Militants et professeurs d’université à la retraite, penseurs avant-gardistes reclus, intellectuels aventuriers, et anciens anarcho-émeutiers, post-soixantards, marxistes attardés et journalistes sans ancrage journal peuvent y côtoyer des dynamiques et jeunes cadres et dirigeants d’entreprises. Mais aussi des universitaires en activité et cadres en management porteurs de startups les plus performants et des tic-addicted les plus branchés…
Le « Relais », son baobab tutélaire, ses discussions nourries entre intellos hirsutes et ses jeunes cadres dynamiques, le personnel imaginaire du « livre » de Ngaïdé s’écrit tous les jours sur ces lieux où la convivialité est de mise et le partage au propre comme au figuré en dogme. Un quotidien vécu qui confine à cette idéologie de «mbouroum mbararméité » dont Abdourahmane Ngaïdé, auteur d’un roman quasi-éponyme est le chantre. Un quasi-néologisme d’origine onomatopéique dont on retrouve la trace dans la musique afro-caribéenne et que le Professeur titulaire de philosophie Bado Ndoye a pisté la traduction latine la plus fidèle. Celle du « flactus vocis » au sens de « pure sonorité, quine connote rien, ne renvoie à aucun sens assignable » mais qui réfère à « l’inconstance d’une réalité labile qui se liquéfie et s’évapore sous nos tentatives de saisie conceptuelle ».

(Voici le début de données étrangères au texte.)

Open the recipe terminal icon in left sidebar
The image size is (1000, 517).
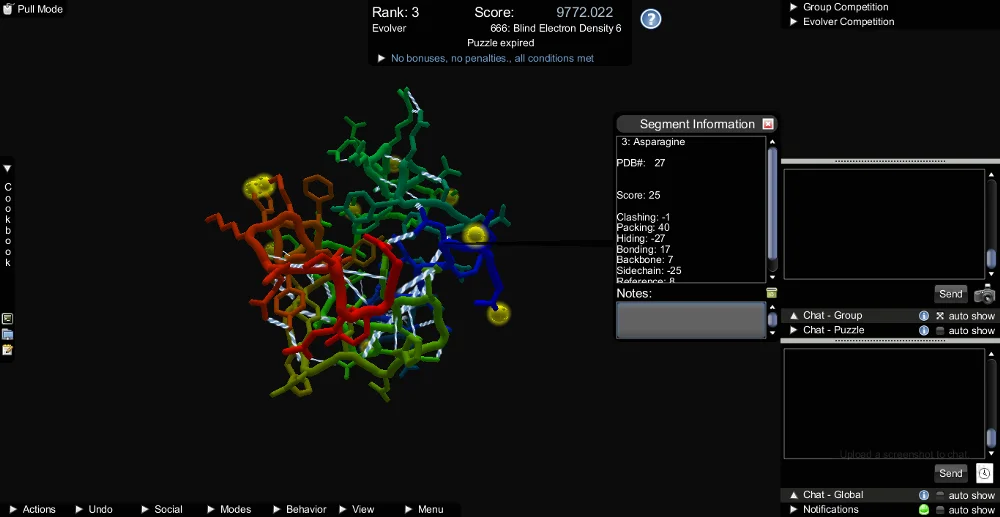coord(8,319)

Avant d’en entrevoir la fonctionnalité épistémologique de « faits-bruits », des constructions et donc d’objets d’études « à mettre à la disposition des sciences sociales » dont il faut s’intéresser à la fois aux contenus qu’aux occurrences. Pour, essentiellement explique le philosophe Bado Ndoye, ce qu’elles pourraient nous donner à voir et à comprendre comme signes d’une émergence « de dynamiques sociales et culturelles métastables analogues à plusieurs égards aux systèmes dynamiques qu’étudie la physique théorique».